## Exercise directions
Copy out the deemed prospectus text word for word, from its title to its last point.

━━━ Selected text

Deemed Prospectus (Sec 25)

# Deemed Prospectus — Section 25

## Concept

A deemed prospectus is a document by which an offer for sale to the public is made — even though the offer is made by someone other than the company (typically an issuing house or intermediary). The law treats this document as if it were a prospectus issued by the company.

## When is an Allotment Treated as a Deemed Public Offer?

Allotment of securities is treated as a public offer if either condition is met:

1. Securities are offered to the public within 6 months of allotment; OR

2. Full consideration for the securities has not been received by the company at the date when the offer to the public is made.

## Contents Required in a Deemed Prospectus

1. All contents required for a prospectus under Sec 26;

2. Net amount of consideration received or to be received by the company;

3. Time and place where the contracts can be inspected.

## Deemed Directors

  • Persons making the offer are named as directors in the deemed prospectus.
  • They are subject to penalties for misstatements in the deemed prospectus.

━━━━━━
━━━ Data segment

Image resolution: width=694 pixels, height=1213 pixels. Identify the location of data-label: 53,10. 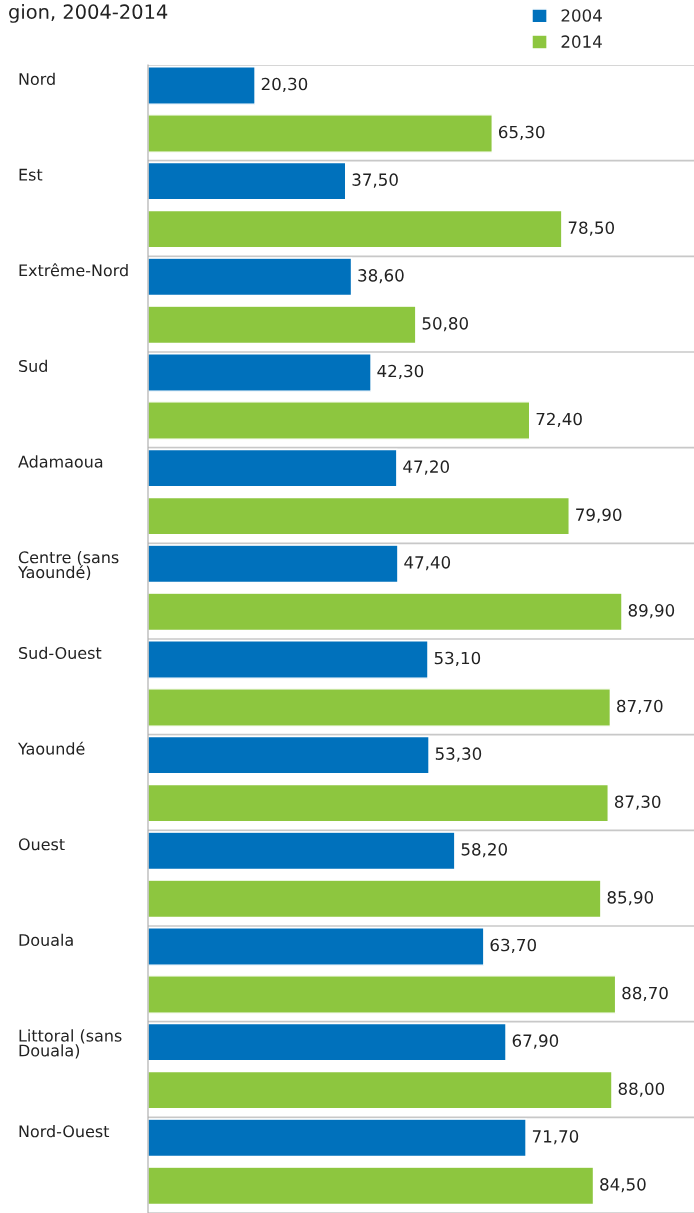
(458, 659).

━━━━━━

## Exercise solution
Deemed Prospectus (Sec 25)

# Deemed Prospectus — Section 25

## Concept

A deemed prospectus is a document by which an offer for sale to the public is made — even though the offer is made by someone other than the company (typically an issuing house or intermediary). The law treats this document as if it were a prospectus issued by the company.

## When is an Allotment Treated as a Deemed Public Offer?

Allotment of securities is treated as a public offer if either condition is met:

1. Securities are offered to the public within 6 months of allotment; OR

2. Full consideration for the securities has not been received by the company at the date when the offer to the public is made.

## Contents Required in a Deemed Prospectus

1. All contents required for a prospectus under Sec 26;

2. Net amount of consideration received or to be received by the company;

3. Time and place where the contracts can be inspected.

## Deemed Directors

  • Persons making the offer are named as directors in the deemed prospectus.
  • They are subject to penalties for misstatements in the deemed prospectus.